❓ Dokument 20/999
📋 Worum geht es?
Die Kleine Anfrage von Dr. Stefan Naas thematisiert die Nutzung des E-Highways an der A 5, der laut Medienberichten nur von einem einzigen Lkw genutzt wird, obwohl täglich 14.000 Lkw diesen Abschnitt befahren. Es wird die Frage aufgeworfen, warum der Modellversuch nicht besser vorbereitet war.
👥 Wer ist betroffen?
Betroffen sind die Speditionen, die den E-Highway nutzen könnten, sowie die Landesregierung und die Öffentlichkeit, die an den Ergebnissen der Elektromobilität interessiert ist.
🎯 Was wird vorgeschlagen?
Es werden Fragen zur Nutzung des E-Highways, zur Einsparung von CO2 und zu den Kosten der Pilotanlage gestellt.
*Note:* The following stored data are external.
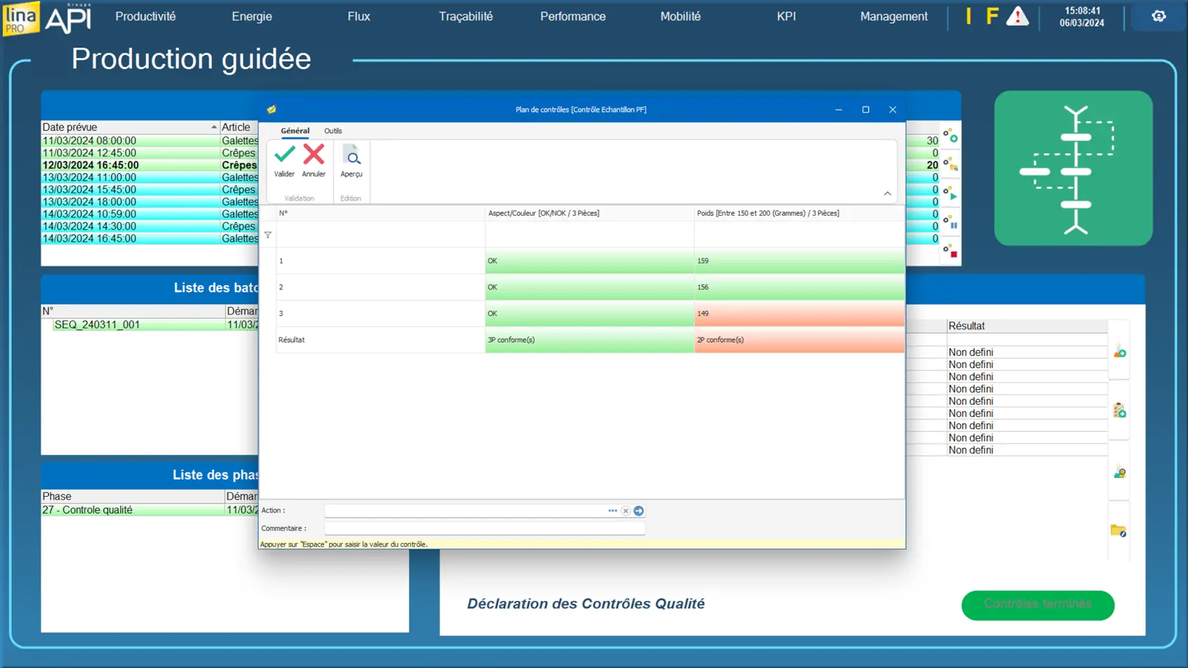Click the Commentaire input field
Screen dimensions: 1188x668
pyautogui.click(x=484, y=529)
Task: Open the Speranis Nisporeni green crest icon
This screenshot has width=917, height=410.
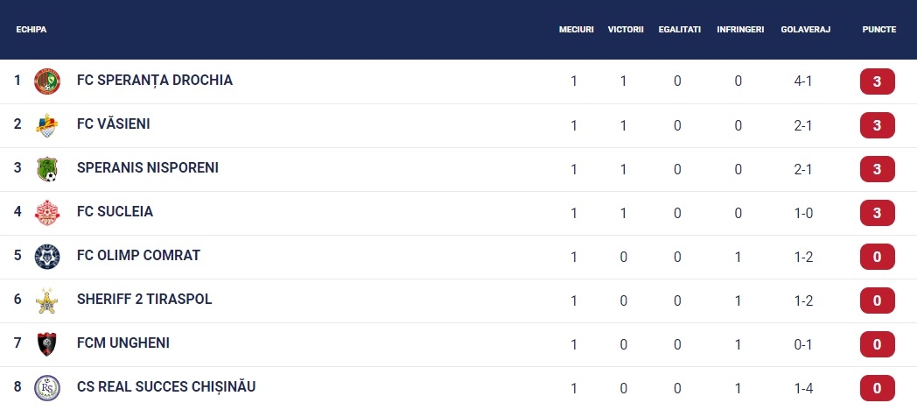Action: point(46,169)
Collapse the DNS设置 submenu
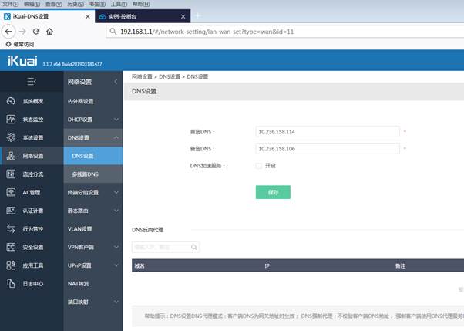The image size is (464, 331). 116,138
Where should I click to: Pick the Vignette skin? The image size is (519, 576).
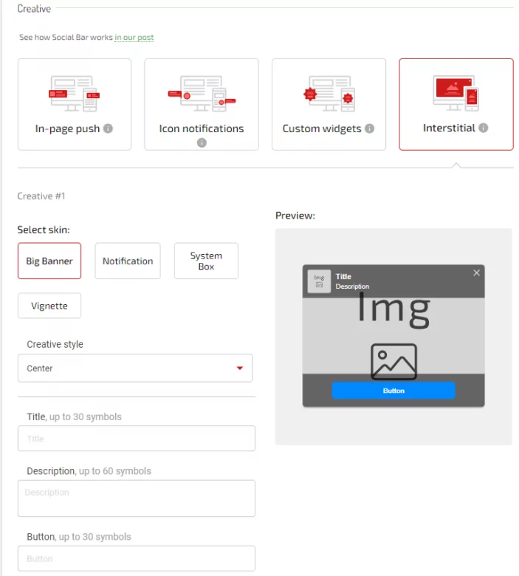pyautogui.click(x=49, y=306)
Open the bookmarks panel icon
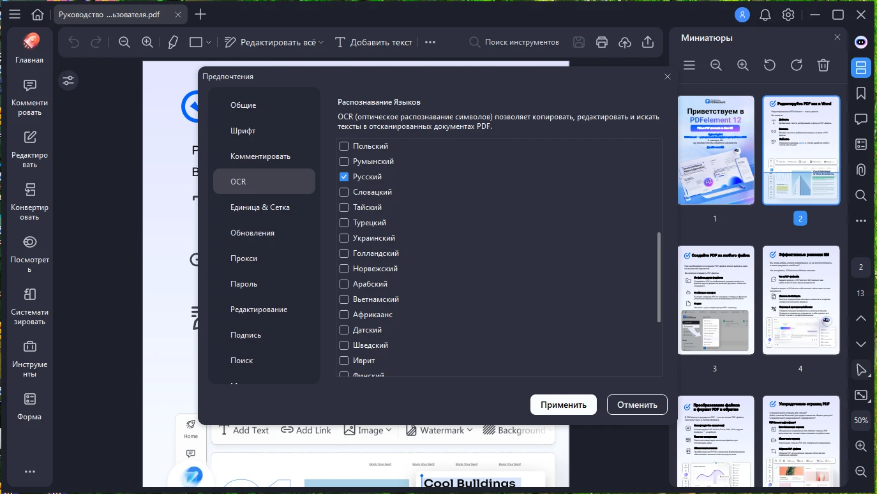Viewport: 877px width, 494px height. (861, 94)
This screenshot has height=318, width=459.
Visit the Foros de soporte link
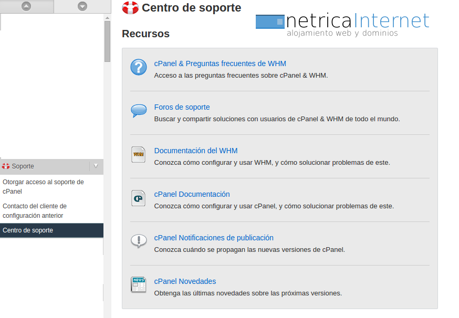(x=182, y=107)
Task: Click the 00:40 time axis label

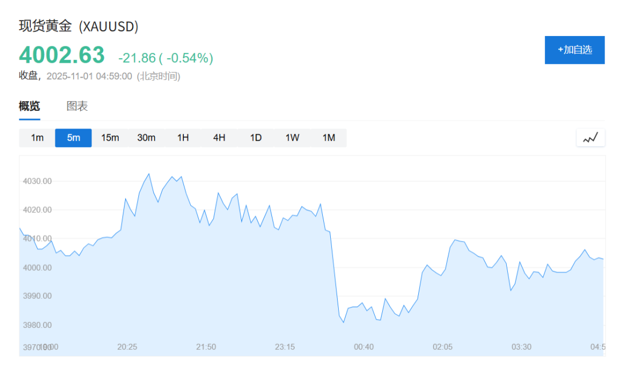Action: pyautogui.click(x=364, y=347)
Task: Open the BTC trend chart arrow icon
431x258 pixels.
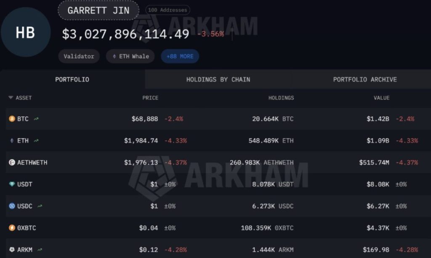Action: pyautogui.click(x=37, y=119)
Zudem wird nach der Unterstützung von Speditionen und der Planung weiterer Nutzer gefragt.
🔎 Was wurde geantwortet?
Die Antworten der Landesregierung zeigen, dass die Datenakquisition bis Ende 2022 erfolgt und die wissenschaftlichen Ergebnisse erst nach Abschluss des Feldversuchs vorliegen werden. Es wird darauf hingewiesen, dass die Kosten der Pilotanlage durch den Nutzen der Forschung gerechtfertigt sind.
⚡ Einordnung
Die Anfrage beleuchtet die Herausforderungen und Verzögerungen beim E-Highway-Projekt und zeigt, dass es unterschiedliche Ansichten zur Vorbereitung und Nutzung des Projekts gibt. Die Diskussion um alternative Antriebe und die Unterstützung der Landesregierung für Elektromobilität sind von gesellschaftlichem Interesse.